Available records:
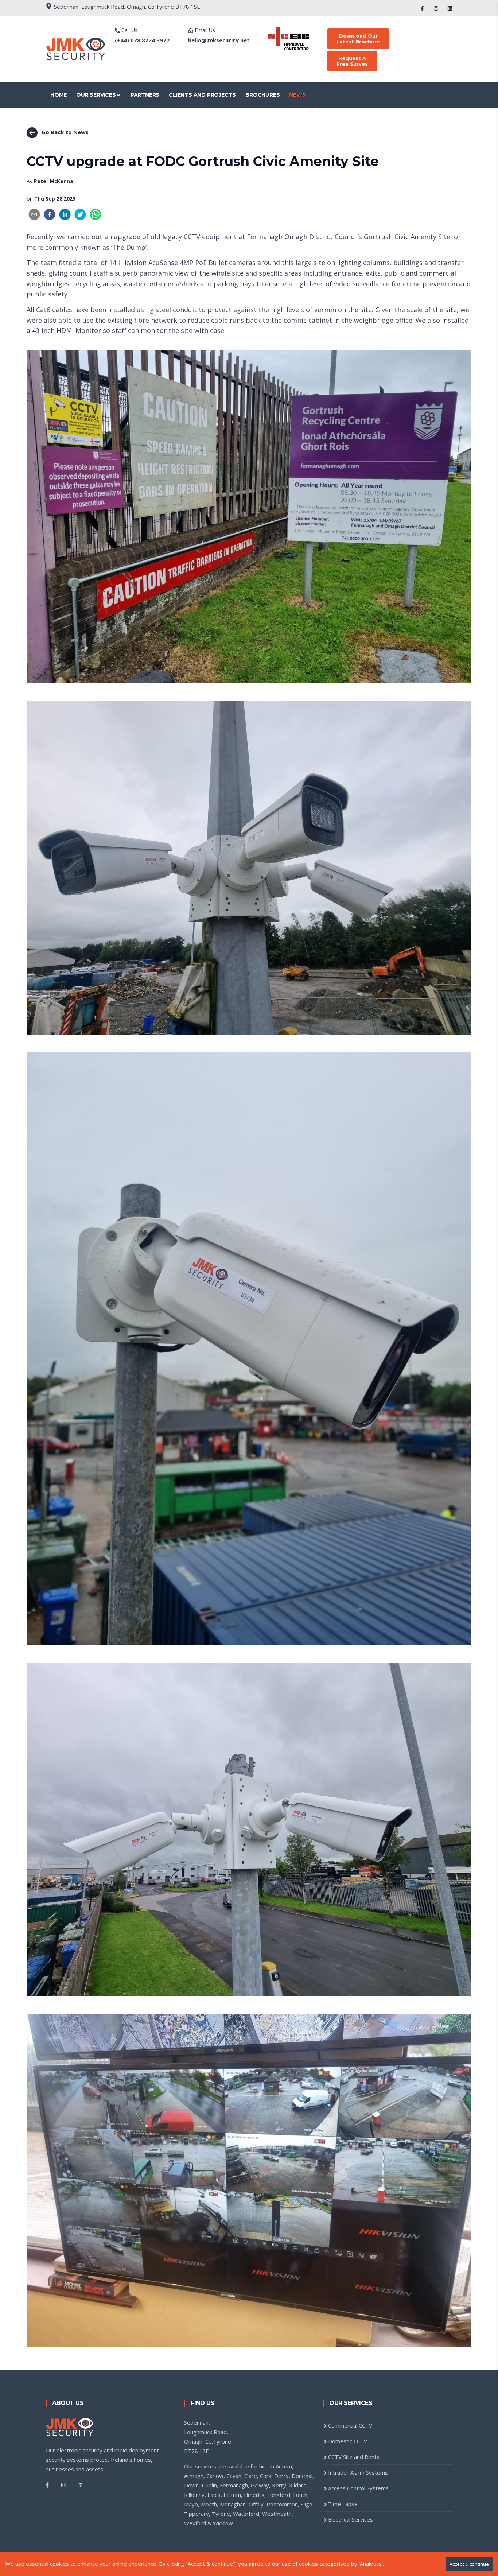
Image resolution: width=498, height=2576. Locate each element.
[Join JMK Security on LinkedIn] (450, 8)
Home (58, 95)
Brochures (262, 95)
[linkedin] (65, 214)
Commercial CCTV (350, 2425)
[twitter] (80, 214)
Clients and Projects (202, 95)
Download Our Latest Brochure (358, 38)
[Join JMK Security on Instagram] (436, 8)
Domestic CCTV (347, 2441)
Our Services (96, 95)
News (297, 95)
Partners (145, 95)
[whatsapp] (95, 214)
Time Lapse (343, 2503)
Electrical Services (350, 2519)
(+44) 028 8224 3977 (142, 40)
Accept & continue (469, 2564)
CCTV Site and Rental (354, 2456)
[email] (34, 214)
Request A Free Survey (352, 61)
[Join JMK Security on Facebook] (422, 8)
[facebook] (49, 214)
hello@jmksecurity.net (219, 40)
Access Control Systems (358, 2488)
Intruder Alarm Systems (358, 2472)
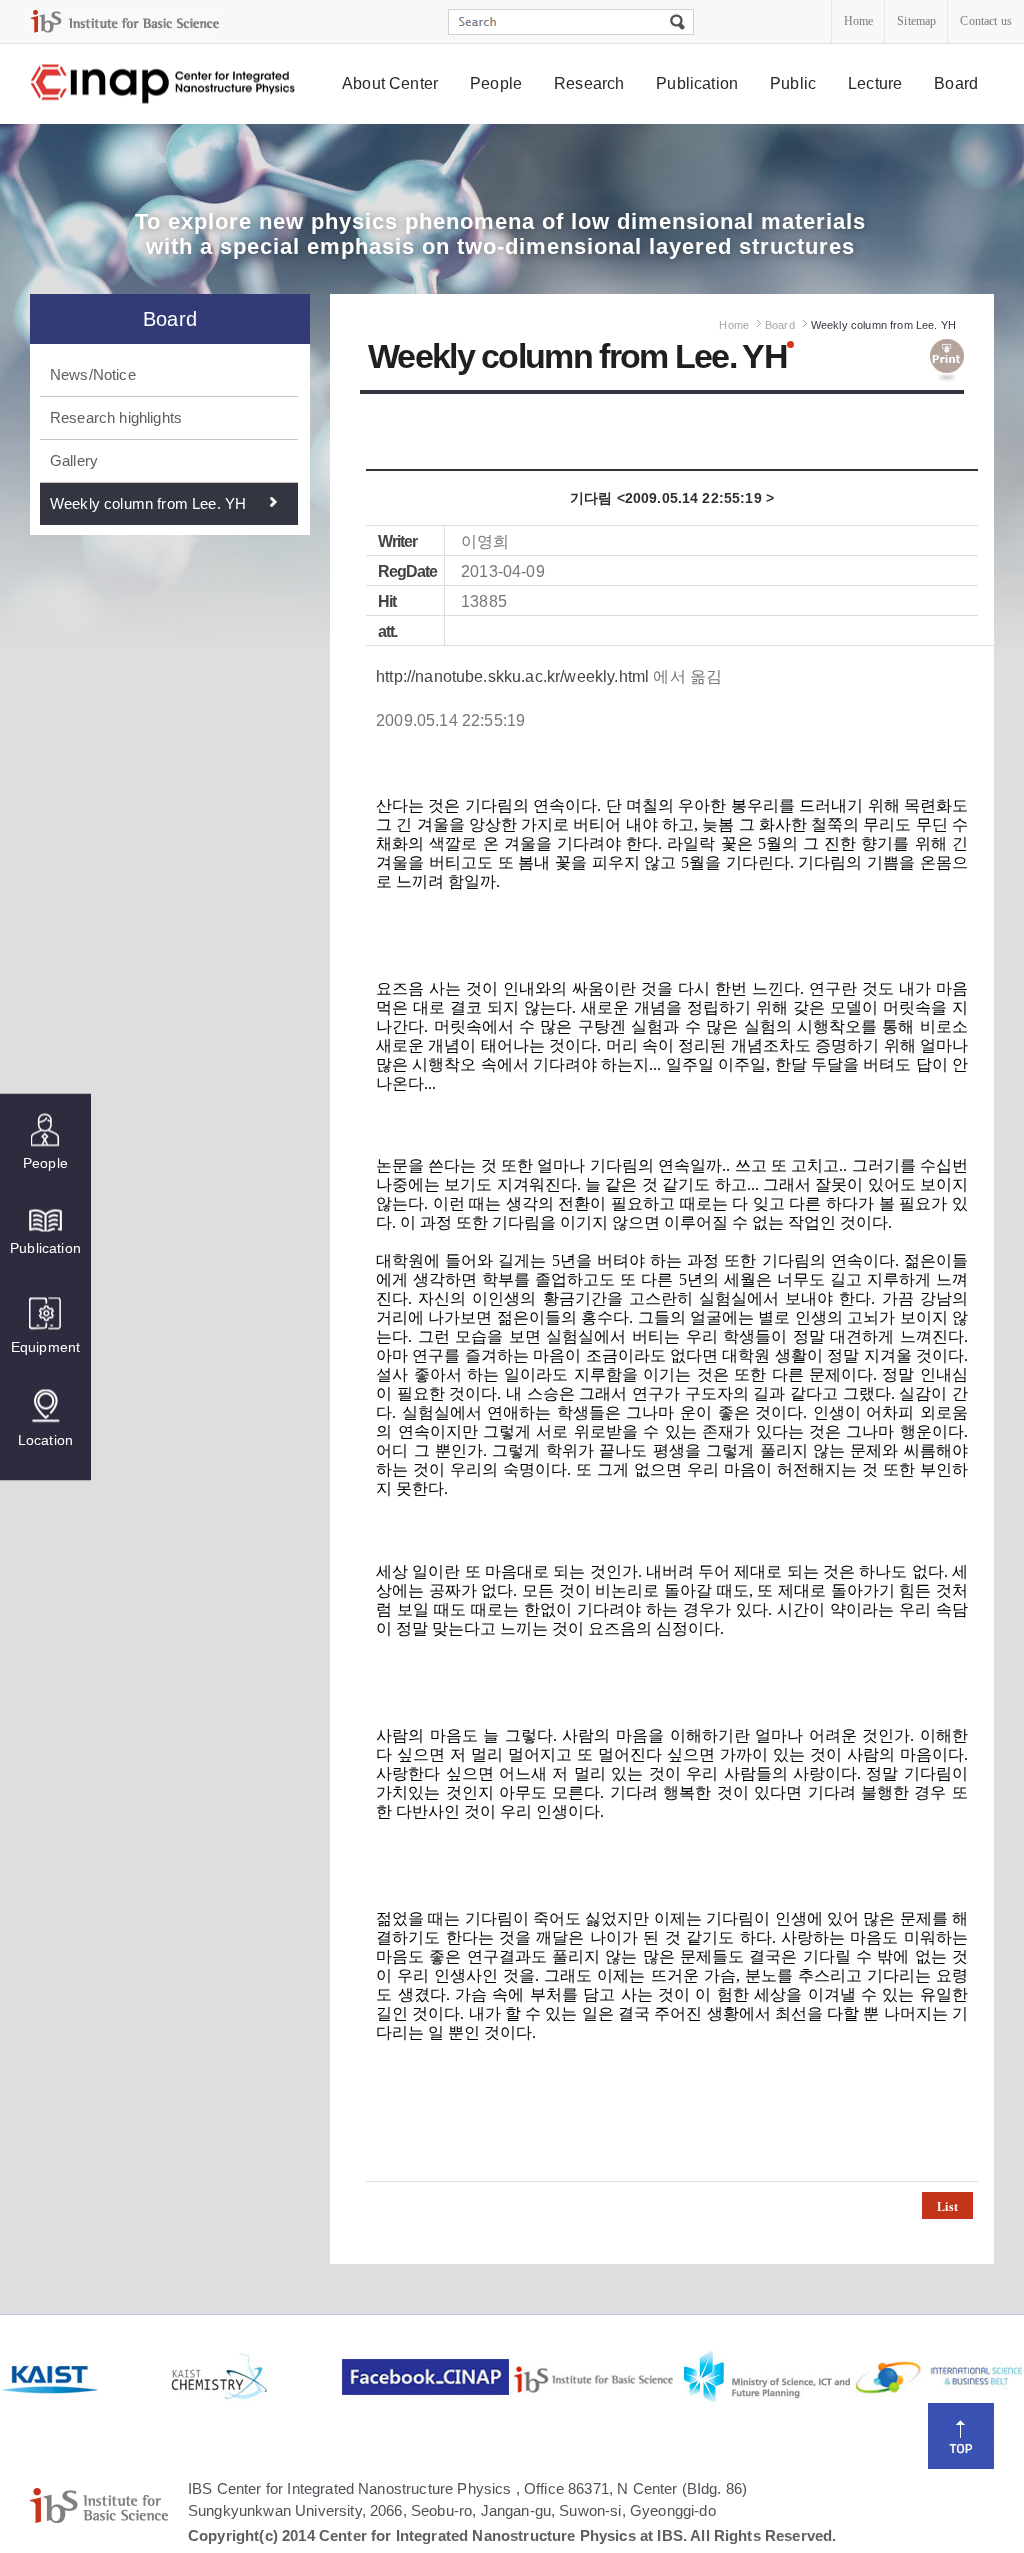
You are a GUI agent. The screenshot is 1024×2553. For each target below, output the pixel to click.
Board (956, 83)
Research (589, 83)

Exercise prompt:
Repeat exactly the lines above, beginning at the one containing "Clients and Projects (202, 95)" and ending at the one containing "You are a GUI". Do not carry over any pictures.

Response to the task:
Clients and Projects (202, 95)
Download Our Latest Brochure (358, 38)
[Join JMK Security on Instagram] (436, 8)
Domestic CCTV (347, 2441)
Our Services (96, 95)
News (297, 95)
Partners (145, 95)
[whatsapp] (95, 214)
Time Lapse (343, 2503)
Electrical Services (350, 2519)
(+44) 028 8224 3977 (142, 40)
Accept & continue (469, 2564)
CCTV Site and Rental (354, 2456)
[email] (34, 214)
Request A Free Survey (352, 61)
[Join JMK Security on Facebook] (422, 8)
[facebook] (49, 214)
hello@jmksecurity.net (219, 40)
Access Control Systems (358, 2488)
Intruder Alarm Systems (358, 2472)
You are a GUI agent. The screenshot is 1024×2553. For each target below, output the pixel to click.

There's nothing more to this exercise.